Yes. Under Ind AS 116 Para 5, a lessee may elect not to apply the recognition requirements to short-term leases — defined as leases with a lease term of 12 months or less and no purchase option. Lease payments for such short-term leases are expensed on a straight-line basis or another systematic basis in the profit and loss account. The election is made by class of underlying asset and disclosed.
Ind AS 116 permits an exemption for leases of low-value underlying assets. The IASB intent in IFRS 16 indicates a threshold of approximately USD 5,000 (around ₹4 lakh) when new — covering items such as laptops, mobile phones, small office equipment and tablets. The assessment is made on absolute terms regardless of the lessee's size. The election can be made on a lease-by-lease basis, unlike short-term leases which are by class.
The lease term under Ind AS 116 Para 18 is the non-cancellable period plus periods covered by extension options reasonably certain to be exercised by the lessee, less periods covered by termination options reasonably certain to be exercised. Reasonable certainty is assessed considering economic incentives — significant leasehold improvements, business importance of the asset, costs of relocation, and the consistency of past renewal behaviour. The assessment is reassessed when significant events or circumstances change.

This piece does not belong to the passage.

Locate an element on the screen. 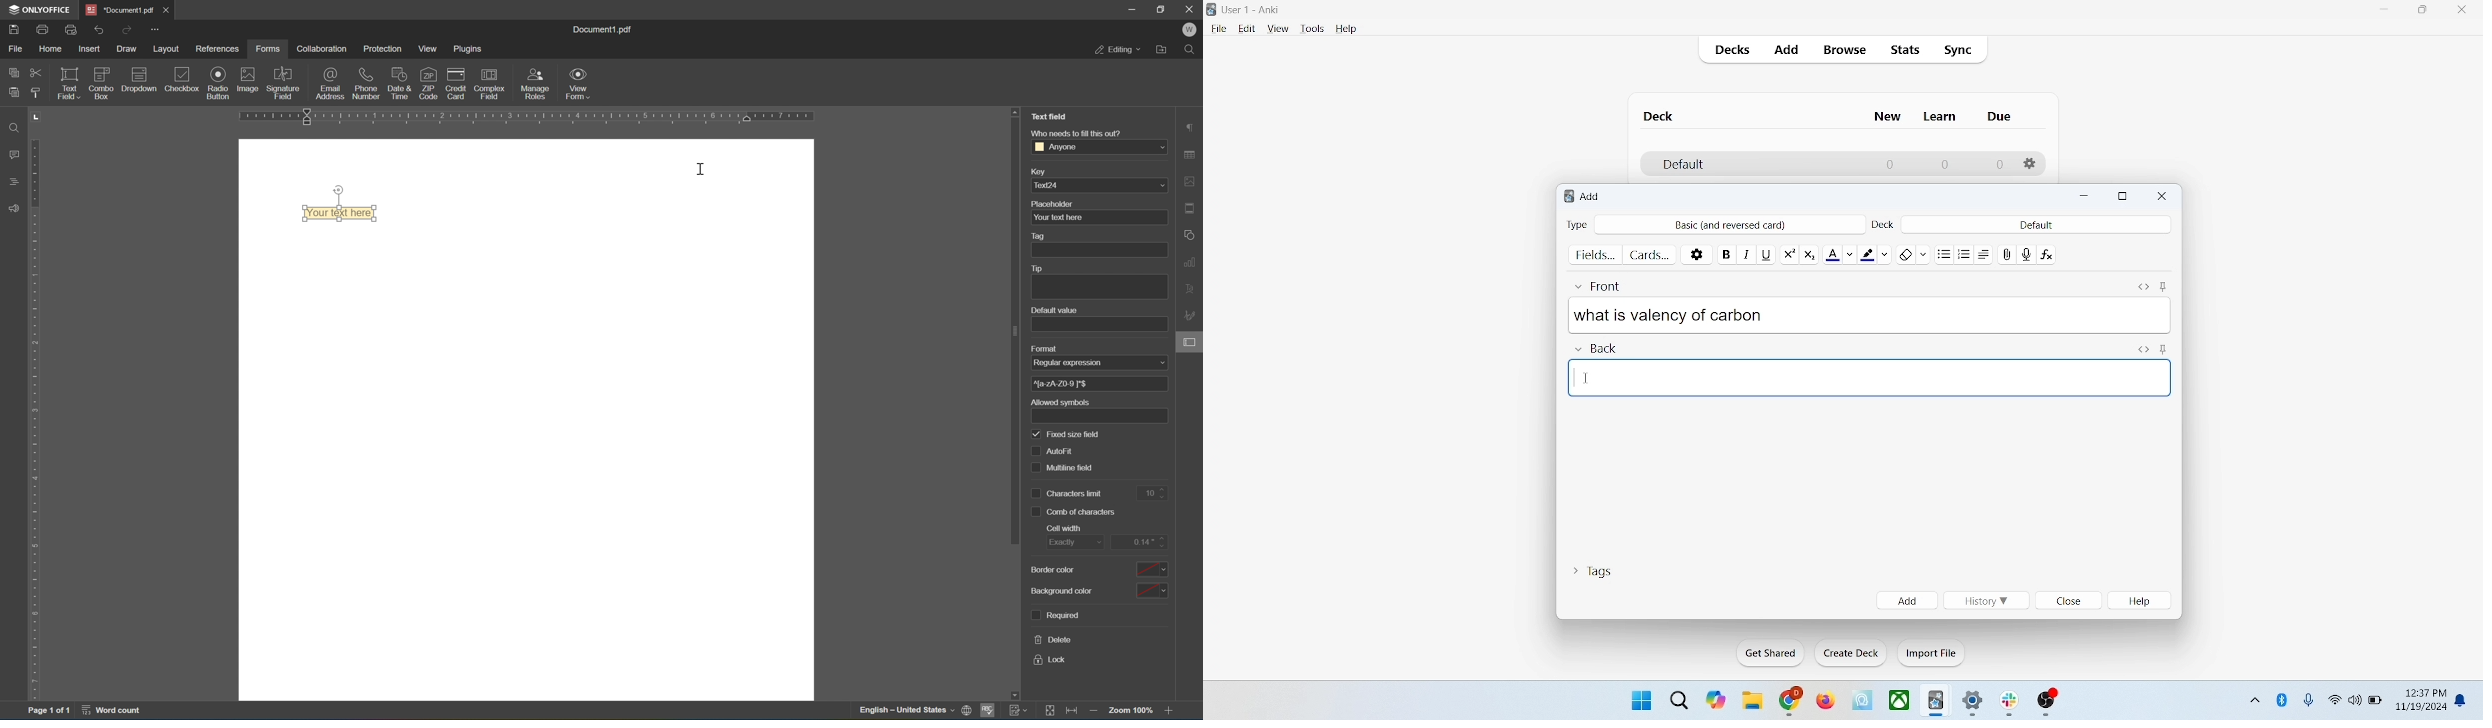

Variable lease payments that depend on an index or rate (such as CPI-linked rent or interest-rate linked rent) are included in the lease liability measured using the index or rate at commencement, and remeasured when actual changes take effect. Variable payments based on usage, sales or performance (such as kilometres driven or turnover percentage) are excluded from the lease liability and expensed in profit or loss in the period they are incurred.
Lessor accounting under Ind AS 116 largely retains the Ind AS 17 model with operating versus finance lease classification based on whether substantially all risks and rewards incidental to ownership transfer to the lessee. Finance leases are recognised as a net investment in the lease (receivable); operating leases continue with the asset on lessor's books and lease income recognised on a straight-line basis. Enhanced disclosures and sale-leaseback rules are the main lessor changes.
The Income Tax Act, 1961 does not recognise ROU asset and lease liability — it allows deduction of lease rentals paid as revenue expense in the year of payment (consistent with old Ind AS 17 treatment). This creates a timing difference between book treatment under Ind AS 116 (depreciation plus front-loaded interest) and tax treatment (straight-line rentals), giving rise to deferred tax assets or liabilities under Ind AS 12 in early and later years.
Ind AS 116 Para 51-60 prescribes extensive disclosures including ROU carrying amount by class of underlying asset, additions during the year, depreciation charge, interest expense on lease liability, expense for short-term and low-value leases, expense for variable lease payments, total cash outflow for leases, lease commitments maturity analysis, gains or losses on sale-leaseback transactions, and key judgements on lease term, discount rate and embedded leases. Tabular presentation is preferred.
Under Ind AS 116 read with Ind AS 21 The Effects of Changes in Foreign Exchange Rates, the ROU asset is a non-monetary item carried at historical cost (commencement date exchange rate), while the lease liability is a monetary item retranslated at the closing exchange rate at each reporting date. The resulting foreign exchange differences on the lease liability are recognised in profit and loss, similar to other monetary liabilities, creating P&L volatility for foreign currency leases.